PESCARA. Il contenzioso legale tra il Comune e il manager Massimo Caputi si arricchisce di altri particolari. «Il contenzioso aperto dal Comune nel 1992, in merito al progetto realizzato da quattro ingegneri per il recupero dell'ex Fea», ha spiegato il sindaco Luigi Albore Mascia, «si è chiuso nell'agosto del 2009 con una sentenza della Corte di Cassazione che, annullando le sentenze di primo e secondo grado, ha dato ragione al Comune stesso. In seguito a tale pronunciamento, l'ente ha già emesso un decreto ingiuntivo per recuperare le somme versate nel 1999, ossia 828mila euro, esattamente il triplo di quanto versato dodici anni fa, pari a 640milioni di vecchie lire, chiudendo una vicenda trascinata da vent'anni».

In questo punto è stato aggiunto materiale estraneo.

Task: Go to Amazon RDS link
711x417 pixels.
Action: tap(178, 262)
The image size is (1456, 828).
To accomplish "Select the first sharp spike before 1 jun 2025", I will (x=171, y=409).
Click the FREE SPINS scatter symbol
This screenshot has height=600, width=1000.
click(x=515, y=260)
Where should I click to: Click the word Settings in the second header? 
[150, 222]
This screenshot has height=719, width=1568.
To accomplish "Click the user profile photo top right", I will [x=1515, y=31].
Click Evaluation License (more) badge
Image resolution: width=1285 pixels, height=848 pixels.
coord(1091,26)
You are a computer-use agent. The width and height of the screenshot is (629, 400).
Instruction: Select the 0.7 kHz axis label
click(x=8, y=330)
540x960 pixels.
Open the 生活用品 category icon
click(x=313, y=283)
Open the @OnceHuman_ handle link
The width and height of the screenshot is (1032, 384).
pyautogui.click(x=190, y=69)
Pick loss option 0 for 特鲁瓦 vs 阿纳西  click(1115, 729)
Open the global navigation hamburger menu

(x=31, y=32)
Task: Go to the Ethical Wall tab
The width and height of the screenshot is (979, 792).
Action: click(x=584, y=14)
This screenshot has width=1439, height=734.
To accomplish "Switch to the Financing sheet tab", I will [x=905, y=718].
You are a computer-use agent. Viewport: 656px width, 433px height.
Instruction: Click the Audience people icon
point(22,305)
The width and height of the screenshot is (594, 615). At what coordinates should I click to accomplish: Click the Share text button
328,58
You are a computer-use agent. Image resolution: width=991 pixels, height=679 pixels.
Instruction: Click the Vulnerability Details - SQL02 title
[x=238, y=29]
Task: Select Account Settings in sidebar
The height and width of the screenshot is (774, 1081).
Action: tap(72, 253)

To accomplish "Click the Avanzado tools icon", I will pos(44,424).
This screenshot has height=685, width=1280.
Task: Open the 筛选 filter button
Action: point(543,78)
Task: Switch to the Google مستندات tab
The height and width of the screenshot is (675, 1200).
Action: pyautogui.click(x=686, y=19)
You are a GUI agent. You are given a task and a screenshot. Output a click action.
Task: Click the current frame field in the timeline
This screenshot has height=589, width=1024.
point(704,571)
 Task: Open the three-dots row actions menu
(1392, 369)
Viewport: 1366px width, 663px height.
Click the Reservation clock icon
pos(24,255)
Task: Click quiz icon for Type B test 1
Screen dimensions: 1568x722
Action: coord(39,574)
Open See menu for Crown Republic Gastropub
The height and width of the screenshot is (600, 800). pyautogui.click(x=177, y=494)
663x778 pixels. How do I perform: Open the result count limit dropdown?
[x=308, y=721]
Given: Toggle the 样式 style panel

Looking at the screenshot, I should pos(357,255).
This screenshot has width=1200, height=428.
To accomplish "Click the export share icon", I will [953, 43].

«Nel tentativo di temporeggiare», ha aggiunto il sindaco, «uno degli ingegneri ha ora notificato una causa ex novo chiedendo al Comune, addirittura, il versamento di altri 200mila euro quale parcella professionale, sempre per lo stesso progetto. Una richiesta che, però, già in primo e secondo grado era stata respinta dal tribunale, e che dunque non ha suscitato le preoccupazioni dell'ente».
La società che aveva presentato il progetto era la Proger, fondata da Caputi. La Proger aveva consegnato all'ente diversi progetti, tra cui il restauro dell'Aurum e la riqualificazione del lungomare Matteotti.